Forecasting elections is becoming more sophisticated, thanks in part to methods developed by Erin Hartman (BS ’07).
The pollsters are back.
With the 2016 presidential race fully underway, candidates are crisscrossing the country to shake hands with the common folk, eat pie, and take their case to the American public. Just where they stump, however, is increasingly determined by armies of statisticians, continually checking the pulse of the electorate. And this time, many of them are building upon methods introduced by Erin Hartman (BS ’07) back in 2012.
During the last presidential election cycle, Hartman served as an analyst on Obama’s campaign, where she was tasked with studying data from its massive polling operation, which was conducting more than 30,000 telephone interviews per week. Hartman’s team needed to quickly sift that data to predict which voters would turn out, how they would vote, and who was capable of being persuaded. Their analysis was then used to deploy armies of volunteers.
Hartman soon realized that the models could be more accurate. “I was completely new to the process. So I didn’t have any preconceptions about how things should be done,” she said. Hartman credits her broad-based analytical training at Caltech, which set her apart from other operatives with more traditional political campaign experience, for allowing her to spot an opportunity.
Hartman started with the observation that randomly conducted polls end up being not that random, after all.
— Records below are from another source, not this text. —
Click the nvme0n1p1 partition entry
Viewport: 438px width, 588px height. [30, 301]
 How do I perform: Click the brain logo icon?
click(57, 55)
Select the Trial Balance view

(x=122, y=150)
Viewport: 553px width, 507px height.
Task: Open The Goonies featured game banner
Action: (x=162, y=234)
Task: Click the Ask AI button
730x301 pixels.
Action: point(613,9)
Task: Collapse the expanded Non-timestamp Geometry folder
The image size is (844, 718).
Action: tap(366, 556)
“Usually pollsters will call 1,000 participants within a region as a sample. But it turns out not everyone likes to talk about politics when you call them at dinner,” Hartman said. Some demographics, particularly younger generations, are disaffected, discouraged, or not interested—and they just hang up the phone. “In so doing, these groups systematically remove themselves from the polling.”
And the trend is getting worse. Whereas 50 years ago, nearly half of those called might participate, today it’s down to just 5 percent. “So the question is, who are these 5 percent? Are they truly representative of the region’s voters?” Hartman asked. “It turns out they’re not.”
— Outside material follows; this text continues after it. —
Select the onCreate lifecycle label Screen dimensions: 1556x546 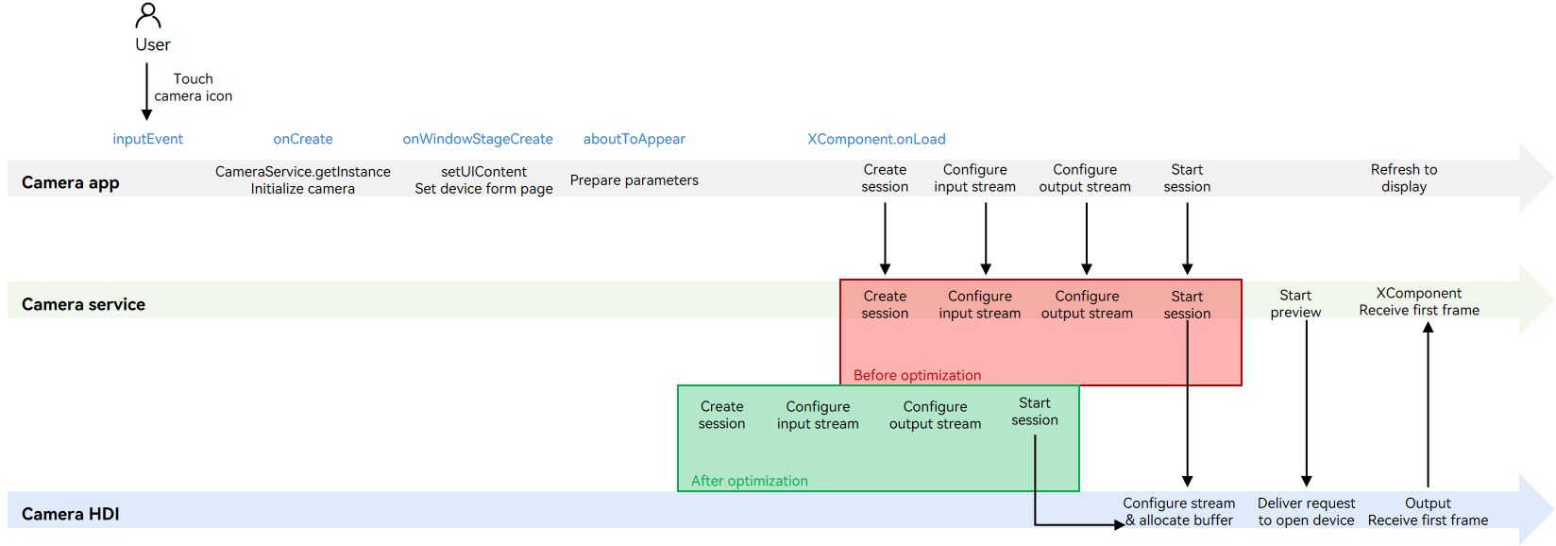(x=303, y=139)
“Usually pollsters will call 1,000 participants within a region as a sample. But it turns out not everyone likes to talk about politics when you call them at dinner.”
Imagine a fictional city in which half of the active voting population is over the age of 50, while those under 25 make up 10 percent. When it comes time to poll, however, the numbers shift: The Baby Boomers jump up to 75 percent of responses and Millennials fall to just 2 percent.
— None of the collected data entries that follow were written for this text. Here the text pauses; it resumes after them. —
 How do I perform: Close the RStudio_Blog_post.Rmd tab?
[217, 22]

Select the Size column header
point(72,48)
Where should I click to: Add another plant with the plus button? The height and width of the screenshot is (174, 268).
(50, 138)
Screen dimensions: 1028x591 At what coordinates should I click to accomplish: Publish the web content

How do you predict the intentions of someone who doesn’t participate in a poll? After all, just because someone hangs up the phone on a pollster doesn’t mean he or she won’t actually vote.
While attempting to build models for Obama’s team, Hartman realized that if she knew the population’s actual voting habits, she could rebalance the poll. As it turned out, by 2012 new and publicly available voting data offered a wealth of just such information. Hartman was able to synthesize detailed demographics and voting histories and apply them to her models. In the case of our fictional city, Hartman could now reweight the 2-percent response of the younger group to form 10 percent, reflecting the true voter turnout. The result: a more accurate prediction.
How much more accurate? According to Andrew Claster, then the deputy chief analytics officer for the Obama campaign and now a consultant, it was a game changer. “At one point, we saw the Romney campaign dramatically increase their investment in Michigan and Minnesota. Clearly, they thought the states were in play. We wondered ‘What are they seeing?’” he recalled. “But our polling showed a comfortable lead, so we didn’t feel the need to counter.”
Obama won both states by more than 8 percentage points. Claster added, wryly, “Obviously, their models were flawed.”
Following the 2012 election, Hartman and several partners formed a consulting group, BlueLabs, that has since advised a number of Democratic campaigns, including New Jersey Senator Corey Booker and Virginia governor Terry McAuliffe.
Now this year, the presidential campaigns have taken note. According to Matthew Holleque, who cofounded BlueLabs with Hartman, many of the current candidates employ operations with similarly sophisticated practices. “Polling is really about efficiency,” Holleque said. “Erin took a complex mathematical problem and found a solution that makes campaigns much more efficient.”
Claster put it more bluntly, “I believe Erin’s work resulted in the most significant improvement in public-opinion survey methodology in more than 30 years.” Within campaign circles, Hartman has received numerous accolades, including being named this year to the Influencers 50 list by Campaigns & Elections.
But while the 2016 campaigns may benefit from Hartman’s methods, it will be without Hartman, who has returned to academia. Currently finishing post-doctorate work at Princeton, she will join UCLA as an associate professor in statistics and political science next year. She wants to go beyond observing and predicting how voters behave, she says. Now she wants to know why.
“Erin was an outstanding student who perhaps fell into social science,” said Michael Alvarez, professor of political science at Caltech. “She accomplished important work in the political sphere and shows the same rigor and inventiveness as a social scientist.”
Asked to predict the 2016 election, Hartman just smiled, “I look forward to finding out along with everyone else.”